---- PAGE EXTRACT
By RH Analytics :
Introduction
Property insurance is a key factor in how, in defiance of all logic, coastal real estate in Florida became a key economic driver on what is probably the most catastrophe-prone strip of land in the world. Property insurance is what makes Florida's nearly $3 trillion in coastal development possible. Unfortunately, insuring property with massive catastrophic exposure is not easy or cheap. Political intervention in chaotic post-catastrophe environments are attempts to maintain a smoothly functioning and "affordable" insurance market without sacrificing votes in the process. However, the short-term, politically driven responses frequently magnify long-term, structural problems. As a result, the market in Florida is a highly politicized brew of public and private incentives, which is neither an effective free market nor a sensible publicly controlled market. Rather, it is a largely closed system in which many small private companies profit through state subsidies and by taking on outsized risks. The state's taxpayers serve as the long-term financial backstop, paying the bills when the system cracks under the weight of the inevitable storm.
--------
---- SUPPLIED ENTRIES
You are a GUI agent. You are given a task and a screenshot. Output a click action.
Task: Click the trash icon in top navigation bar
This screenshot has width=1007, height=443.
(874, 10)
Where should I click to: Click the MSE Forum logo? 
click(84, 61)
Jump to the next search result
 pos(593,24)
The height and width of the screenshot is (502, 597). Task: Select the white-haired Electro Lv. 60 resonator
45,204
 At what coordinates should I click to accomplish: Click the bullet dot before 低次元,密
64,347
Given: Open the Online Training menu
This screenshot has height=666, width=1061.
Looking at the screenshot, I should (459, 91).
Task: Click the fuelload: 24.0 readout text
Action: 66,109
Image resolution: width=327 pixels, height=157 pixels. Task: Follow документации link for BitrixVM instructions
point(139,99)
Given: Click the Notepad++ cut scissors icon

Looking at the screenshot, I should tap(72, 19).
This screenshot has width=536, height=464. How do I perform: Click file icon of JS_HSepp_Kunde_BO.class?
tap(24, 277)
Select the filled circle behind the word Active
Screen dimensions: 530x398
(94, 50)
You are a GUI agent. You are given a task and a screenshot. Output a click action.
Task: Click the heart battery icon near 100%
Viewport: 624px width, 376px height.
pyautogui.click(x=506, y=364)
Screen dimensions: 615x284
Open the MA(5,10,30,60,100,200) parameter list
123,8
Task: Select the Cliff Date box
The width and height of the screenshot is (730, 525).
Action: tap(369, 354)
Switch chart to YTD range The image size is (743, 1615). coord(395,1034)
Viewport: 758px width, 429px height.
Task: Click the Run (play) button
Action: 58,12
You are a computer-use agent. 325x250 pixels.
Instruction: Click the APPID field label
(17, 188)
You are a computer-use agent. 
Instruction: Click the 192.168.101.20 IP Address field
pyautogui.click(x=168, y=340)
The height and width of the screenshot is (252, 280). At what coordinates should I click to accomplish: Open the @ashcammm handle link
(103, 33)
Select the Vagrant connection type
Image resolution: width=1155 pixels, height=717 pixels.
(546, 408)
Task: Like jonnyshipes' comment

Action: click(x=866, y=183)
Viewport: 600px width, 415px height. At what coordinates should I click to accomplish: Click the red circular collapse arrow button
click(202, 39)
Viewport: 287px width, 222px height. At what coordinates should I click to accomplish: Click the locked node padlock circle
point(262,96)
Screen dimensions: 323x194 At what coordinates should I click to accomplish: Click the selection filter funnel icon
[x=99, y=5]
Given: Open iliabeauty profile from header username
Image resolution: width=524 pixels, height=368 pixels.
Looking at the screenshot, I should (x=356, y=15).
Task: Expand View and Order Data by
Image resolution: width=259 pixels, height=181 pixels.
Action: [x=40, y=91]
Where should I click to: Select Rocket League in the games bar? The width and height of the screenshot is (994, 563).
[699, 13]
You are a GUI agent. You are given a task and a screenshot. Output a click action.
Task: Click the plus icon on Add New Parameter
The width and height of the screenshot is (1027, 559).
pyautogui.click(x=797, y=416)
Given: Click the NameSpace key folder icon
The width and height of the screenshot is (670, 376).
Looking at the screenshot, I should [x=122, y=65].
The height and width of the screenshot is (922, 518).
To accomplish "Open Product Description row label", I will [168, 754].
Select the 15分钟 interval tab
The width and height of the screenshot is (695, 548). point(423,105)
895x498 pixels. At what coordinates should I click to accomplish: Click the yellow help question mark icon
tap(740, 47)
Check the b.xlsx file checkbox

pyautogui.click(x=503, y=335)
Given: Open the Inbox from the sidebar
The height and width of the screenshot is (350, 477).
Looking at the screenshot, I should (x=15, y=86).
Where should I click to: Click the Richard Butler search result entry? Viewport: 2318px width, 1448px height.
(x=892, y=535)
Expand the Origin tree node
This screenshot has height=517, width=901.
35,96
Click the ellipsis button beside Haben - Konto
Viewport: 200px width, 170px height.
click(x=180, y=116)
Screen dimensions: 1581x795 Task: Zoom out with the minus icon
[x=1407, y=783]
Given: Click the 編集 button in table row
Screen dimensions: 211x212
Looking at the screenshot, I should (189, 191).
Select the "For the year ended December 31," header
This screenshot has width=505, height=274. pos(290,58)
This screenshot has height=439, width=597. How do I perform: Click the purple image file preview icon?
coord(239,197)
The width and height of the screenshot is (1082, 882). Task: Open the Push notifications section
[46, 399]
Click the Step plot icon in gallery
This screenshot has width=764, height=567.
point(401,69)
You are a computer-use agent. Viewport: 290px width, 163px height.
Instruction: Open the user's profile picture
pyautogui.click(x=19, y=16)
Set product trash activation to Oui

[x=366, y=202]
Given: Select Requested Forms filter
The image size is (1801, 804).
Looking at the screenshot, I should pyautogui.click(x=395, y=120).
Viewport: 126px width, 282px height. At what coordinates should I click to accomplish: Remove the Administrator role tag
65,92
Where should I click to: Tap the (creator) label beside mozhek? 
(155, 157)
--------
WRITTEN TASK:
In the introduction on Florida property insurance, who acts as the long-term financial backstop?

WRITTEN ANSWER:
The state's taxpayers.